This repository contains a large-scale filtered dataset derived from the WET files of the Common Crawl project. The data is cleaned and aggregated to facilitate large-scale natural language processing tasks, especially the pretraining of large language models (LLMs).

## Dataset Description

- **Source:** Common Crawl CC-MAIN-2025-38, September 2025 crawl.
- **Data Type:** Extracted plaintext from web crawl WET files with aggressive metadata and boilerplate filtering.
- **File Size:** Large combined files (~15GB each) to balance upload size and storage constraints.
- **Preprocessing:** Streamed extraction, metadata removal, filtering out boilerplate and duplicate content.
- **Purpose:** Primarily designed for pretraining foundation models and LLMs requiring diverse, massive-scale natural language corpora.

## Features

- **Optimized for Pretraining:**  
  The dataset is curated and filtered to be suitable for training large language models. It contains clean, high-quality textual data ideal for unsupervised pretraining tasks like masked language modeling or autoregressive modeling.

- **Large Scale:**  
  Contains processed data amounting to multiple terabytes, allowing training on a broad, diverse text corpus representing a wide range of domains.

- **Streaming Processing:**  
  The data was processed in a memory-efficient, streaming manner to support large-scale data handling without requiring excessive resources.

- **Metadata Cleaning:**  
  Extensive removal of WARC, HTTP headers, and other metadata ensures minimal noise in the text used for training.

- **Resume and Verify:**  
  Processing is checkpointed for fault tolerance. Uploaded files are verified on Hugging Face to avoid duplicates.

- **Immediate Uploads:**  
  Files are uploaded to Hugging Face immediately after hitting the 15GB size limit to respect limited storage constraints.


## 💻 Usage

Load the dataset easily using the `datasets` library:

```python
from datasets import load_dataset

dataset = load_dataset("blue-blue/c2")

# Example: Access the first sample
print(dataset["train"][0])
```

After loading, you can iterate over text samples for pretraining models like GPT, BERT, or other large language architectures.

## Pretraining Applications

- **Foundation Model Development:**  
  Provides diverse, large-scale text data crucial for training high-quality foundation LLMs.

- **Language Modeling Tasks:**  
  Suitable for autoregressive or masked language model pretraining due to extensive scale and quality.

- **Downstream Adaptation:**  
  Can be combined with other specialized datasets for fine-tuning or adaptation tasks.

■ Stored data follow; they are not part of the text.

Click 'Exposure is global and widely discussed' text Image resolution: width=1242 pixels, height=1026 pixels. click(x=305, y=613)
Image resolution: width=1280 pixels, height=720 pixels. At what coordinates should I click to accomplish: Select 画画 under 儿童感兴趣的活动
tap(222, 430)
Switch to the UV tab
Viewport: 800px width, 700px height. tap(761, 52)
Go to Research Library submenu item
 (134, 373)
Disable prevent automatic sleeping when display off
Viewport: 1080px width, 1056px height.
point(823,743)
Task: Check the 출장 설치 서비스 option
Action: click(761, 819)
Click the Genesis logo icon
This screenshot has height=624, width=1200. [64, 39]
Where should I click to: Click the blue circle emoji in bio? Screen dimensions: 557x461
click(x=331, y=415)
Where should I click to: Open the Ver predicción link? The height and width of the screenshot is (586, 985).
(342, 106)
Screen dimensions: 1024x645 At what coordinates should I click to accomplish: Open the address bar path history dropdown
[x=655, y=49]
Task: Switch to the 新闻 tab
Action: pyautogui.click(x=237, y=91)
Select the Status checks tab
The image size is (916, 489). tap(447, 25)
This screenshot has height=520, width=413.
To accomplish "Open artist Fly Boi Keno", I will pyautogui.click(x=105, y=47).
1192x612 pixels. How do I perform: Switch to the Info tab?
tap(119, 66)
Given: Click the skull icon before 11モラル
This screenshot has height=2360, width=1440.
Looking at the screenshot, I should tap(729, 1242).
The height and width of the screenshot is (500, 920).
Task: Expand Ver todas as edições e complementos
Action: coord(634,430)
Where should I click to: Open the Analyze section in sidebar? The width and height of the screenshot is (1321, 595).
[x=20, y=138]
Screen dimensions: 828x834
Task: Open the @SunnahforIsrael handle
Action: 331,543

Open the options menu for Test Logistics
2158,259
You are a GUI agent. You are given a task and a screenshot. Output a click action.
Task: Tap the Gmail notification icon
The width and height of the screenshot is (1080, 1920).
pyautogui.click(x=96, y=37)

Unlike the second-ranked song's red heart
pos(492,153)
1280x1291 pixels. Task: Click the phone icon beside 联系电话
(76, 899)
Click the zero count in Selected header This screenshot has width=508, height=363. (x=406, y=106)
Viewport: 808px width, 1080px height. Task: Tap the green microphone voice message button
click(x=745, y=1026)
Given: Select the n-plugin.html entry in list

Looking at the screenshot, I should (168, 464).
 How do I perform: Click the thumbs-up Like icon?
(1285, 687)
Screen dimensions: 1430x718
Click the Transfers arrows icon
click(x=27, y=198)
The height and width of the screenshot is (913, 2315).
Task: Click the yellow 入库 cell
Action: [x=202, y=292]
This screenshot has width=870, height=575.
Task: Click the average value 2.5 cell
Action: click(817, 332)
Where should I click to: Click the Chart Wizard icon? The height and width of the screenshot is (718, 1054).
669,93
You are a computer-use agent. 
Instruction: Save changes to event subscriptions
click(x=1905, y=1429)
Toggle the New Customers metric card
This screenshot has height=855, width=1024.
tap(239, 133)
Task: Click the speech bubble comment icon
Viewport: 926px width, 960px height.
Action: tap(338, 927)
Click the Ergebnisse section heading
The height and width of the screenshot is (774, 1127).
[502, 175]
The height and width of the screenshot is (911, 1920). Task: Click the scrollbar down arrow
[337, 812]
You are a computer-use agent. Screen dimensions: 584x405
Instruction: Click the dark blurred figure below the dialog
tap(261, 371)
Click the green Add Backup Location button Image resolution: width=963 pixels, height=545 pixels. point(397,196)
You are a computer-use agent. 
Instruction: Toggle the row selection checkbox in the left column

- **Research & Benchmarking:**  
  Acts as a standard large-scale corpus for benchmarking NLP algorithms and analyzing language model behavior.

## Contact

For questions, support, or collaboration:

[hello@bluesminds.com](mailto:hello@bluesminds.com)

---

Thank you for exploring the **c2** dataset — a foundational resource for large-scale language modeling and NLP research.

## ⚠️ Note

This dataset is in **update mode** — it is **continuously expanding and improving** as new Common Crawl snapshots are processed and added.  
Expect regular additions, refinements, and enhanced cleaning over time.